Instrumentos de metal

Os instrumentos de metal possuem uma característica que os diferencia de todos os demais instrumentos. Quase todos os instrumentos que conhecemos possuem um gerador de som: a corda nos instrumentos de corda; a palheta nos instrumentos de madeira; a pele nos tambores; o gerador de ondas no sintetizador, etc.
Os instrumentos de metal são os únicos que fogem a essa regra. Neles, o gerador de som não está no instrumento, mas sim no corpo do executante: os lábios. No entanto, os lábios participam da última fase na execução do som nos instrumentos de metal. 

Em primeiro lugar, devemos pensar no AR que vamos colocar dentro do instrumento.
Em segundo lugar, temos de direcionar esse ar com a LÍNGUA. 
Essa junção ar e língua tem de ser aliada a um relaxamento constante da garganta para que o ar não saia espremido. E, finalmente, vem os lábios que juntos vão vibrar com a passagem do ar direcionado com a língua.

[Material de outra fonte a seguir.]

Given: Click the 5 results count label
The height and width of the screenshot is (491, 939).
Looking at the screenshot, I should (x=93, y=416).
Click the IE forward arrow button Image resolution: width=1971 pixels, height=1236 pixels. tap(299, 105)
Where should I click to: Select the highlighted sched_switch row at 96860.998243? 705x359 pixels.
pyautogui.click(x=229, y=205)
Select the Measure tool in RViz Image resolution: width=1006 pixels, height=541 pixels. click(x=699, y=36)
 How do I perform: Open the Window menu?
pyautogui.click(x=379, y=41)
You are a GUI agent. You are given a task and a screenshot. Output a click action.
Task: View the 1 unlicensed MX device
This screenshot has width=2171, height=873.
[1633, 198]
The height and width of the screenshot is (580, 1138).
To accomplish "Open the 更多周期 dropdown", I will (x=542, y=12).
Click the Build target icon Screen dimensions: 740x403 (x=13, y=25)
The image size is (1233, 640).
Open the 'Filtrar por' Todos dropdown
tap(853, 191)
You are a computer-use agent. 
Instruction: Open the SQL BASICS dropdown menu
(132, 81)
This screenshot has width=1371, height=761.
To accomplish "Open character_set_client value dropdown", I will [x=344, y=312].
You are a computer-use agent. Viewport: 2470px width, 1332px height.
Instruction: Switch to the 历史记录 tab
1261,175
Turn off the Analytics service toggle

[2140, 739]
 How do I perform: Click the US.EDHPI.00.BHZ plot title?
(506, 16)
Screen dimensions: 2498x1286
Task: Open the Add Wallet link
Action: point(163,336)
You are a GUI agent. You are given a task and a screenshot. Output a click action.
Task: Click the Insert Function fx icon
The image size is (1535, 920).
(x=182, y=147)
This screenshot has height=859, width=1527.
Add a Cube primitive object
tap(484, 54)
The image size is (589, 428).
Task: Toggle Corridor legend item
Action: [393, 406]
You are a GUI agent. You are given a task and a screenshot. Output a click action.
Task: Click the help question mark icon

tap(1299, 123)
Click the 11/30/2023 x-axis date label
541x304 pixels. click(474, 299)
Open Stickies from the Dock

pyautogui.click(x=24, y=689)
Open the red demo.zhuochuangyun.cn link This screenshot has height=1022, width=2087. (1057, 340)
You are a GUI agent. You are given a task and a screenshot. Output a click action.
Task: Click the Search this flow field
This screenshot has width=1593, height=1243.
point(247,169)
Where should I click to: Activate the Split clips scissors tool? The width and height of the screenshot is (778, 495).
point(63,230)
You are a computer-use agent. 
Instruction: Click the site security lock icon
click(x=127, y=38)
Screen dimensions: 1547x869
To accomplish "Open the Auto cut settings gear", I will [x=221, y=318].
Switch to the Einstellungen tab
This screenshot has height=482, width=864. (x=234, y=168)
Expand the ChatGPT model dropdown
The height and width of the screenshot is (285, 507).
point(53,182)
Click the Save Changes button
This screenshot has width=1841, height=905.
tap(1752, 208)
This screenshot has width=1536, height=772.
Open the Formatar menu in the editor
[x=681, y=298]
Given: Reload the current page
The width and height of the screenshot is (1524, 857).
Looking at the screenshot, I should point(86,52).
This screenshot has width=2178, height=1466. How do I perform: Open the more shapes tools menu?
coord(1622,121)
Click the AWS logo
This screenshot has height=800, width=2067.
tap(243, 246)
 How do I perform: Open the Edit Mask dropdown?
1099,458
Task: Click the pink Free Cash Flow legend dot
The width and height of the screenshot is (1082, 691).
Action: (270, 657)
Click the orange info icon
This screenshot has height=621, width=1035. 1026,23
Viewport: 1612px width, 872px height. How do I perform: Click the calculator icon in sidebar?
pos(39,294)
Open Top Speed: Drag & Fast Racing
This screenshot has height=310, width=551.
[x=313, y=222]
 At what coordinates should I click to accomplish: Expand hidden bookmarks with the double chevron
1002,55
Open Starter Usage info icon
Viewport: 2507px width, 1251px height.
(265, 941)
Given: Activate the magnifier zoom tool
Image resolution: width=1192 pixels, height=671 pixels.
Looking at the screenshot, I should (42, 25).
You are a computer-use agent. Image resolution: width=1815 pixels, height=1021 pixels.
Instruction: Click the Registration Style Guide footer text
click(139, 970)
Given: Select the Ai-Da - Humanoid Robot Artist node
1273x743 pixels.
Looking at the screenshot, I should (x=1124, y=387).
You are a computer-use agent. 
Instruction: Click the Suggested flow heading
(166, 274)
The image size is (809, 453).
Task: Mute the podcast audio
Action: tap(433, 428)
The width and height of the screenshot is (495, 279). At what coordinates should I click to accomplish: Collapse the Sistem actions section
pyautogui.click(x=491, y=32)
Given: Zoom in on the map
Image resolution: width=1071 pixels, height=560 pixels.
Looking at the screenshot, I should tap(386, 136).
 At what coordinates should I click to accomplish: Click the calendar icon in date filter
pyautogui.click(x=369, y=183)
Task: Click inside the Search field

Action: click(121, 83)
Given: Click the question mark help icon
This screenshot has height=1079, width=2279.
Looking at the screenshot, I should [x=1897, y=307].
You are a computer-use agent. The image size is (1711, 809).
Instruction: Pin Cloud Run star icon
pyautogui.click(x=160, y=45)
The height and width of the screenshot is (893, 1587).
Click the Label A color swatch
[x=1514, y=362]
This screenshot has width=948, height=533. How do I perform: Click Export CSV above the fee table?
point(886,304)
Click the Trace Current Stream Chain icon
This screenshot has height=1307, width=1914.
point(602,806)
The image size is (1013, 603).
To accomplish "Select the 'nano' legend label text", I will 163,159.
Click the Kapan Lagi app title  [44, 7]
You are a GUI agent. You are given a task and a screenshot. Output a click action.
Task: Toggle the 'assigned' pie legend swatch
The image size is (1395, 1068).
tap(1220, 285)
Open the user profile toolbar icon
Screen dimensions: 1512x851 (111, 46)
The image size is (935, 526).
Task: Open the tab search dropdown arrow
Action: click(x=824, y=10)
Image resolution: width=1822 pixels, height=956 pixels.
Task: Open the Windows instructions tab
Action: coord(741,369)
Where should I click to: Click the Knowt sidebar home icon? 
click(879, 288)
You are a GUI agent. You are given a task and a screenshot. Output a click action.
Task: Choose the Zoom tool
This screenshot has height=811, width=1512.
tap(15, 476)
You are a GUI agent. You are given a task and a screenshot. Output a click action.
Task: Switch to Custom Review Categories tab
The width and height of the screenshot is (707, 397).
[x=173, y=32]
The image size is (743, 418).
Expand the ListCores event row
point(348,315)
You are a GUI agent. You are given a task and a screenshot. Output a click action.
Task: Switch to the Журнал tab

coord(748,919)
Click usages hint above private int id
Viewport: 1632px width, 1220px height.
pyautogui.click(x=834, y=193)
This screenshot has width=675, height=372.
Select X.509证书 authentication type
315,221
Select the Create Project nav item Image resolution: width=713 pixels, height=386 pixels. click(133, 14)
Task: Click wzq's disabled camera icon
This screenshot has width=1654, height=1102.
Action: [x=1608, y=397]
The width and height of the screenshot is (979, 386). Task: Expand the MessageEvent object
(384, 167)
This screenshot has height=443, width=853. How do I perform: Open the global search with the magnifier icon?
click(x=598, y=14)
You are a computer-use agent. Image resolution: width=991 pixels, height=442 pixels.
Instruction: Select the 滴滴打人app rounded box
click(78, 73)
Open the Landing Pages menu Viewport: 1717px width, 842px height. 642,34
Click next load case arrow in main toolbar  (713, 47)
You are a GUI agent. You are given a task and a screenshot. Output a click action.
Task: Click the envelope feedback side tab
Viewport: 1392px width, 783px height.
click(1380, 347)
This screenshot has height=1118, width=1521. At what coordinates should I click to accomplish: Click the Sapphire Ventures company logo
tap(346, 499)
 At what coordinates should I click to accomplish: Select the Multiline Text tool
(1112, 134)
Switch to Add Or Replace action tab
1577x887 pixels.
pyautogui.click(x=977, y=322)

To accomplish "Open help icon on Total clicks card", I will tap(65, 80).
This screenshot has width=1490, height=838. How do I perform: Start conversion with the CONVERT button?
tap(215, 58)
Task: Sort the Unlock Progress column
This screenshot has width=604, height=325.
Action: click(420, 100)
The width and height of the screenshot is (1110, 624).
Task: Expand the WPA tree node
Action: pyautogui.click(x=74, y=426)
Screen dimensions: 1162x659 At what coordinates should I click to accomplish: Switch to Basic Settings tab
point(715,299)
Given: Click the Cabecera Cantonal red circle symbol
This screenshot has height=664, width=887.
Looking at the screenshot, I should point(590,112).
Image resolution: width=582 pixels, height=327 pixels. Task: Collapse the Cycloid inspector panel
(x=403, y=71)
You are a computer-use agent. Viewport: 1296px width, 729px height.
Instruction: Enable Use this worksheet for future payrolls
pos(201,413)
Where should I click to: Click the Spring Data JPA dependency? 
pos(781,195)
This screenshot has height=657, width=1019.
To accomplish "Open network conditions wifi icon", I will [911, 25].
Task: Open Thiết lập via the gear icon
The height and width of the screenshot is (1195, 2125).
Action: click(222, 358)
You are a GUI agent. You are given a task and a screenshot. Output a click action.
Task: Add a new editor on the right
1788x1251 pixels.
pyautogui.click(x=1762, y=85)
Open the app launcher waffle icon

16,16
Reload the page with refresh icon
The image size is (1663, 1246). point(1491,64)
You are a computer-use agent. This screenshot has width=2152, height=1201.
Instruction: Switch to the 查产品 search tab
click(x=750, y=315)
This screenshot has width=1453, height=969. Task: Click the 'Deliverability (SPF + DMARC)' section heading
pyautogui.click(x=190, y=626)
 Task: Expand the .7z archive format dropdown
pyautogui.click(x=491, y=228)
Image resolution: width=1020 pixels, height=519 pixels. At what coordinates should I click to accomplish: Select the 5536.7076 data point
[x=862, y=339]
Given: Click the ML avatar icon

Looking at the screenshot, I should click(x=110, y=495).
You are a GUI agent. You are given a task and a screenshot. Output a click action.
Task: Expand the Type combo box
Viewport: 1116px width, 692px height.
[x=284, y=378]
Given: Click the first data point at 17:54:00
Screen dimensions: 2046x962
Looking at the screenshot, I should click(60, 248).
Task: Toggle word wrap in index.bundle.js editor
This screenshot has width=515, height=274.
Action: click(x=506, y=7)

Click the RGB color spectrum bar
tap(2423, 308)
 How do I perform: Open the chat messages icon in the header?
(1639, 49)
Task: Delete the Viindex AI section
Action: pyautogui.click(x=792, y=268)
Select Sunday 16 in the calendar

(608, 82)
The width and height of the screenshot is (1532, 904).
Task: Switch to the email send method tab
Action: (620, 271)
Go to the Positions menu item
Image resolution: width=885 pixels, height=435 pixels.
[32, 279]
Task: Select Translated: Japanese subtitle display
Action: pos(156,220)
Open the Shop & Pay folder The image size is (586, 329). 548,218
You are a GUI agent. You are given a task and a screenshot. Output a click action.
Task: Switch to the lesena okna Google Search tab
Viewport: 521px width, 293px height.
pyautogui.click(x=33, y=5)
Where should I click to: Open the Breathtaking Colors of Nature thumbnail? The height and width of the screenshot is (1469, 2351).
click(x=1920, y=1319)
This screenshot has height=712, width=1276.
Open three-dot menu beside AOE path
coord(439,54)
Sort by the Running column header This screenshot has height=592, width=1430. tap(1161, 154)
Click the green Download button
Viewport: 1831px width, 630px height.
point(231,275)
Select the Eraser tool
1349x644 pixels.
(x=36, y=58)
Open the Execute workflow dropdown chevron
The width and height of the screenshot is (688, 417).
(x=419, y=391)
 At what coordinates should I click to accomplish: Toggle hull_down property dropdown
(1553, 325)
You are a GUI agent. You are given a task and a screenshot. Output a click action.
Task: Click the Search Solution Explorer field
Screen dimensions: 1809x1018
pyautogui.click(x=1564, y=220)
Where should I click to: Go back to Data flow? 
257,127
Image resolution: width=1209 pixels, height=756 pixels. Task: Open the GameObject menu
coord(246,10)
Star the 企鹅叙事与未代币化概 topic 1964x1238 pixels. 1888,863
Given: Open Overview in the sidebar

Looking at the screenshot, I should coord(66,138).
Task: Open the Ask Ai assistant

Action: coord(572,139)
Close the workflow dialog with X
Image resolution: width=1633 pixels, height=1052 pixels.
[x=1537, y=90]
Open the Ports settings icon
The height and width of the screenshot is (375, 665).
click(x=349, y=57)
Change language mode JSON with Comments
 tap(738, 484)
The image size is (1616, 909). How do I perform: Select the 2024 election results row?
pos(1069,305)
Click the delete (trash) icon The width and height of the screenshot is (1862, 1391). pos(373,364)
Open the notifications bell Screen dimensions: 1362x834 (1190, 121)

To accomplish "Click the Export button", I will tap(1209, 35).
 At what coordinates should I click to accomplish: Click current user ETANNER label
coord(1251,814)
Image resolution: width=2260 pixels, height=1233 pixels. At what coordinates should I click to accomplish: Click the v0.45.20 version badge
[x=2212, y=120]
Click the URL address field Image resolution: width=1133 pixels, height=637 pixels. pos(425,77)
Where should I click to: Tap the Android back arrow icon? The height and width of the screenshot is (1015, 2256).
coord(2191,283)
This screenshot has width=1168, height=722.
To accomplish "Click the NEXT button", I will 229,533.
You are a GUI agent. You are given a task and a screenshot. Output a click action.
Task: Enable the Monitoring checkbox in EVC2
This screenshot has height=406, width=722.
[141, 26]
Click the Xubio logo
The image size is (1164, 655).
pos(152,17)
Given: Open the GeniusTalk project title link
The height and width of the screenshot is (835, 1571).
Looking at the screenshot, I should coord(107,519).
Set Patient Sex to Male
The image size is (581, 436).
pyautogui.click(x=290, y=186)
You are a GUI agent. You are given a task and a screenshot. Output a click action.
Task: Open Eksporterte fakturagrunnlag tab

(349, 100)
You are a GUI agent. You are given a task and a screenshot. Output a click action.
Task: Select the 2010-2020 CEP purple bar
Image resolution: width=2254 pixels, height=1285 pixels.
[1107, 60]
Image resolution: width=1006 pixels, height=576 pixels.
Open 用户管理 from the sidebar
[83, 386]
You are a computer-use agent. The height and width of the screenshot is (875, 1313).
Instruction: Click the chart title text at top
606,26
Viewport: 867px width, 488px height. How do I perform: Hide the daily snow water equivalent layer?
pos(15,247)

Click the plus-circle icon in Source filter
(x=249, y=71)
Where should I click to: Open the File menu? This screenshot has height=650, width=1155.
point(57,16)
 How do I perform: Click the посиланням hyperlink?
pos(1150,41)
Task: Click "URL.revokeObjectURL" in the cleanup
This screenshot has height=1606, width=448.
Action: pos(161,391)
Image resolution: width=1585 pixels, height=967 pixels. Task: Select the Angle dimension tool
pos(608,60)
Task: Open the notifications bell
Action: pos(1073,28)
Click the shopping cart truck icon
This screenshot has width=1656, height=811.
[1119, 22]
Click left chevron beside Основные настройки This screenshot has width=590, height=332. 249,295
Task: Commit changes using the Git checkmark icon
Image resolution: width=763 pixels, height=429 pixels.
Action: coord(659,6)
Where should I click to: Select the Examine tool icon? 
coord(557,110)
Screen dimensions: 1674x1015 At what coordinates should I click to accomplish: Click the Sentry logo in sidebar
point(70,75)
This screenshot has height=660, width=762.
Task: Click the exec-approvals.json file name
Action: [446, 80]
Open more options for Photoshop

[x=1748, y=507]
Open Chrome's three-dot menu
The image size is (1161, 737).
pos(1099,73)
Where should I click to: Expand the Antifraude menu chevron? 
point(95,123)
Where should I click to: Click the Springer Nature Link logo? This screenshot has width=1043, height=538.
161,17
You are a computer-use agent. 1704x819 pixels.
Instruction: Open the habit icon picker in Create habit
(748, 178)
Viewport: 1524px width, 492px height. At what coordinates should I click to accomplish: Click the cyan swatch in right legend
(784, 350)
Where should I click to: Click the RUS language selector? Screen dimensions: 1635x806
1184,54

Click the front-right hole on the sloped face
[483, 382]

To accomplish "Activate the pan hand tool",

A colocação do ar em vibração, que atinge os tímpanos e termina no cérebro dos ouvintes depende do bom funcionamento das funções corporais utilizadas no ato da execução como sendo uma engrenagem de uma máquina. A técnica dos instrumentos de metal, ocupa-se num primeiro momento da interação entre cérebro, corpo e instrumento, trabalhando cada uma das partes que interagem no processo. 
Para podermos ter uma técnica que nos dê um domínio do instrumento, segurança na execução e riqueza de possibilidades para a interpretação, é fundamental que tenhamos consciência de tudo que estamos fazendo, e que saibamos a função exata de cada parte no todo.
Uma vez dominadas cada uma das partes que formam o todo, através de um estudo e controle consciente das mesmas, elas irão pouco a pouco passando para o subconsciente a ponto de se tornarem automáticas. 

 

A seguir, matéria extraída do site de Fernando Dissenha – 1º Trompete da OSESP

 

Embocadura
©Fernando Dissenha (2008) – www.dissenha.com
Definição
A palavra embocadura vem do idioma Francês: bouche – que significa boca. O Novo
Dicionário Aurélio define o termo como “o ato ou efeito de embocar”, ou seja, “aplicar
a boca a um instrumento, para dele tirar sons”. Para os instrumentistas de metal, uma
definição aceitável seria: a forma que os músculos da boca, lábios, queixo e rosto se
posicionam quando colocamos o bocal nos lábios para produzir o som no instrumento.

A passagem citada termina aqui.